### What the task asks
Swap every occurrence of "GUI agent" in the data below for "interface agent", and reproduce everything else unchanged.

### Stored rows
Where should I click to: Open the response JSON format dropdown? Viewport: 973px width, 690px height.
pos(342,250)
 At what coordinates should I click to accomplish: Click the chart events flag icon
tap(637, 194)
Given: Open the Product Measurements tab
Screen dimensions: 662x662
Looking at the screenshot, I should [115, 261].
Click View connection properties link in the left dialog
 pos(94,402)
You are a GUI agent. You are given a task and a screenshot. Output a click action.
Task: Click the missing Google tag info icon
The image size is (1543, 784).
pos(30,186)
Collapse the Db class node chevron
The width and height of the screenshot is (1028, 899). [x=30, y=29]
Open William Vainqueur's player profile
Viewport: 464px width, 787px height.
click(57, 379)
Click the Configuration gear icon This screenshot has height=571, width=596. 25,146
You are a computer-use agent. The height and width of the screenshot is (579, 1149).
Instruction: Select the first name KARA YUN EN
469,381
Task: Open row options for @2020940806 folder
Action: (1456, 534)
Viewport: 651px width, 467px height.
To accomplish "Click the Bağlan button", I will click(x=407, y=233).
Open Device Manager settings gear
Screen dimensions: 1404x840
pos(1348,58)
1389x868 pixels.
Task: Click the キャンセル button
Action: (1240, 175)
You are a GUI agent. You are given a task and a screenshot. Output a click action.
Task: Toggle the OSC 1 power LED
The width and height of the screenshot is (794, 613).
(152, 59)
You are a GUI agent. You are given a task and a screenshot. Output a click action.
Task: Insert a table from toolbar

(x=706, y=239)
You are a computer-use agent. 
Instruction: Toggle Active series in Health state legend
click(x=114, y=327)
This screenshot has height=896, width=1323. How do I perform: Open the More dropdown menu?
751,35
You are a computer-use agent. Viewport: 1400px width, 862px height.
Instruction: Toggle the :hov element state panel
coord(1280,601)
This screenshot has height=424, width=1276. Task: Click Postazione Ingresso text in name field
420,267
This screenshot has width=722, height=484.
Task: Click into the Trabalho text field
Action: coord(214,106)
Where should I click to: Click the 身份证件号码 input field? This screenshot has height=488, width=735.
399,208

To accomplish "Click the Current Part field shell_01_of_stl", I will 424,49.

### Exercise output
Where should I click to: Open the response JSON format dropdown? Viewport: 973px width, 690px height.
pos(342,250)
 At what coordinates should I click to accomplish: Click the chart events flag icon
tap(637, 194)
Given: Open the Product Measurements tab
Screen dimensions: 662x662
Looking at the screenshot, I should [115, 261].
Click View connection properties link in the left dialog
 pos(94,402)
You are a interface agent. You are given a task and a screenshot. Output a click action.
Task: Click the missing Google tag info icon
The image size is (1543, 784).
pos(30,186)
Collapse the Db class node chevron
The width and height of the screenshot is (1028, 899). [x=30, y=29]
Open William Vainqueur's player profile
Viewport: 464px width, 787px height.
click(57, 379)
Click the Configuration gear icon This screenshot has height=571, width=596. 25,146
You are a computer-use agent. The height and width of the screenshot is (579, 1149).
Instruction: Select the first name KARA YUN EN
469,381
Task: Open row options for @2020940806 folder
Action: (1456, 534)
Viewport: 651px width, 467px height.
To accomplish "Click the Bağlan button", I will click(x=407, y=233).
Open Device Manager settings gear
Screen dimensions: 1404x840
pos(1348,58)
1389x868 pixels.
Task: Click the キャンセル button
Action: (1240, 175)
You are a interface agent. You are given a task and a screenshot. Output a click action.
Task: Toggle the OSC 1 power LED
The width and height of the screenshot is (794, 613).
(152, 59)
You are a interface agent. You are given a task and a screenshot. Output a click action.
Task: Insert a table from toolbar

(x=706, y=239)
You are a computer-use agent. 
Instruction: Toggle Active series in Health state legend
click(x=114, y=327)
This screenshot has height=896, width=1323. How do I perform: Open the More dropdown menu?
751,35
You are a computer-use agent. Viewport: 1400px width, 862px height.
Instruction: Toggle the :hov element state panel
coord(1280,601)
This screenshot has height=424, width=1276. Task: Click Postazione Ingresso text in name field
420,267
This screenshot has width=722, height=484.
Task: Click into the Trabalho text field
Action: coord(214,106)
Where should I click to: Click the 身份证件号码 input field? This screenshot has height=488, width=735.
399,208

To accomplish "Click the Current Part field shell_01_of_stl", I will 424,49.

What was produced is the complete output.